A snapping lateral (outside of the knee) hamstring tendon is usually due to the biceps femoris tendon not being attached to the top of the fibular styloid and only being attached to the outside or lateral aspect of the fibula. What happens with a lateral snapping hamstring is that the lack of attachment of the biceps tendon on the posterolateral aspect of the fibular styloid can cause the biceps tendon to slide back and forth over the fibular styloid with deep knee flexion. This can often result in an audible or visible slipping of the tissue. With time, the repeated snapping of the biceps tendon can cause some irritation of the common peroneal nerve which has been noted to result in both sensory and motor deficits in some patients.
2. What causes snapping medial hamstrings?
Snapping medial hamstrings usually occur because one of the pes anserine tendons, either the gracilis or semitendinosus, will get caught in scar tissue and in the course of deep flexion or extension of the knee, and the tendons will slip over each other and often have an audible snap back into place. Snapping medial hamstrings can occur after meniscus repairs, after ACL surgeries, after trauma, and sometimes occur spontaneously with no known trauma.
3. What type of sounds do snapping hamstrings make?
The sounds that snapping hamstrings make can be quite audible and dramatic. It can occur as a loud clunk, especially on the medial side, or as a barely audible snap on the outside of the knee. They usually occur with deep knee flexion, but snapping medial hamstrings can also catch in knee extension or hyperextension.
4. What is the surgical treatment for snapping hamstrings?
The surgical treatment for a lateral snapping hamstring is to repair the biceps femoris back to the posterolateral aspect of the fibular styloid. This is usually done by cleaning off the scar tissue on the bone about this area and placing suture anchors and then placing the direct arms of the long and short heads of the biceps back to the fibular styloid. It is important to do this when the knee is out straight so the suture anchors can be placed with the knee in flexion, but they should be tied with the knee out straight so there is not extra tension which could lead to the anchors pulling out or having the sutures pull out of the tissues over time.
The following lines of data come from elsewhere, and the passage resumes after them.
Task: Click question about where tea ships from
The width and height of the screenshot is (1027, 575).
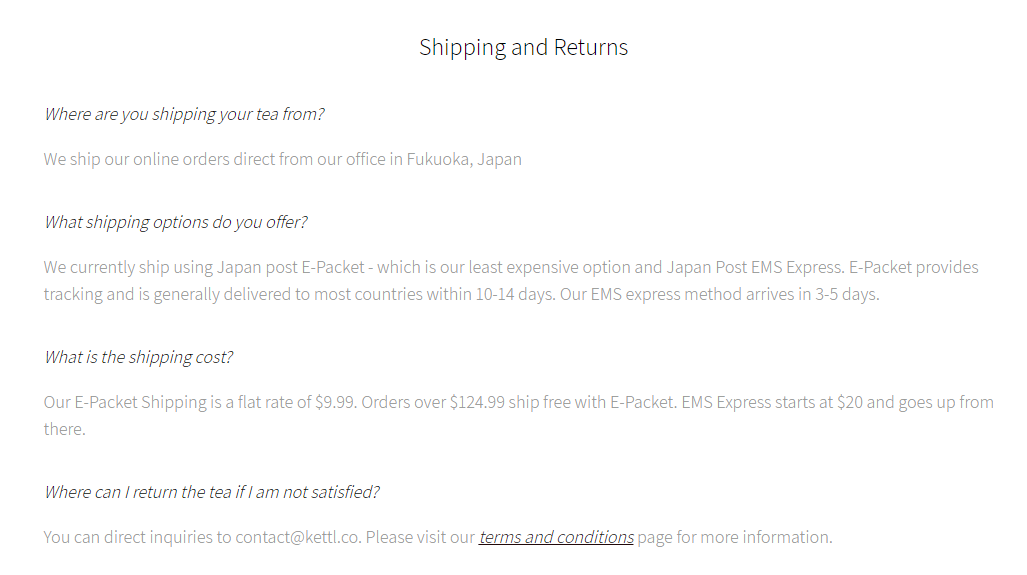Action: pyautogui.click(x=184, y=114)
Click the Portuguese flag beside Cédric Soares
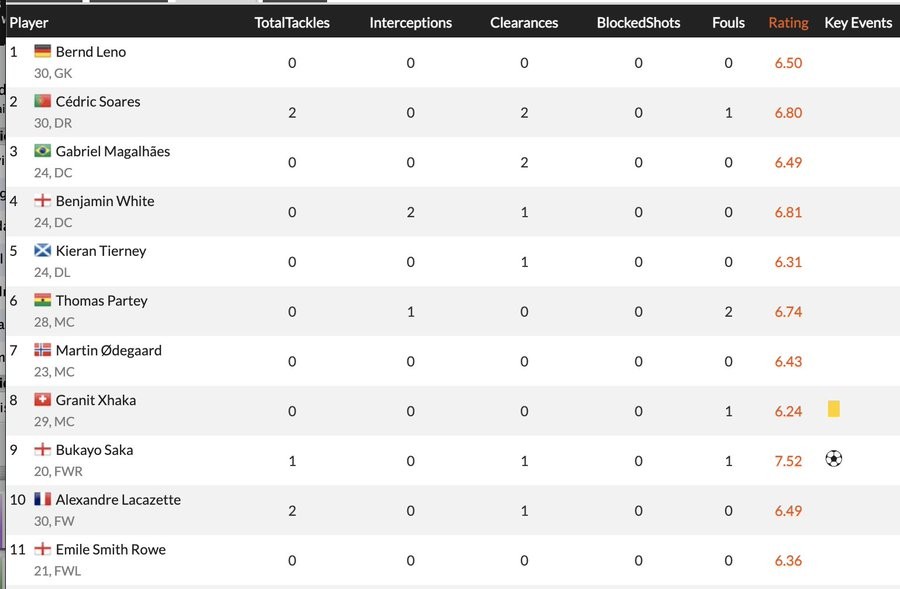900x589 pixels. click(42, 101)
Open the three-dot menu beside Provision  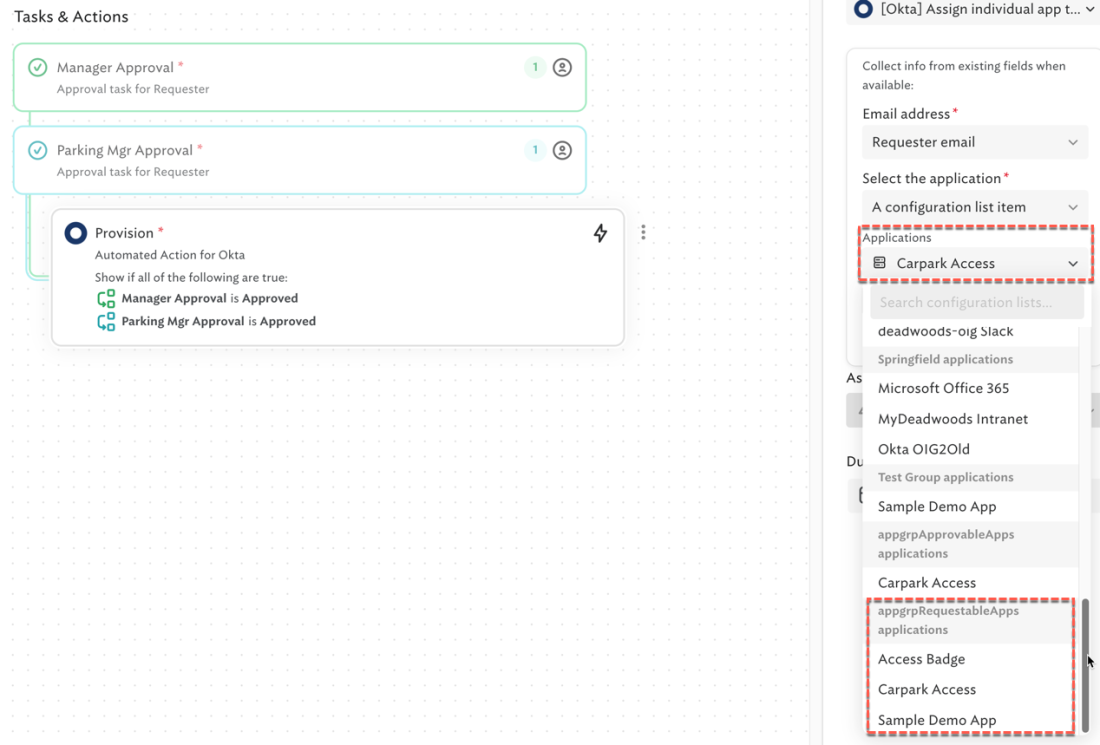tap(643, 232)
The usual treatment for medial hamstrings snapping is to remove the offending tendon that is snapping. This is similar to how a hamstring would be harvested for an ACL or other ligament surgery at the knee. Sometimes, the tendons can be released at their attachment on the tibia at the pes anserine region. However, simply removing scar tissue around the snapping hamstrings often results in a recurrence of the snapping.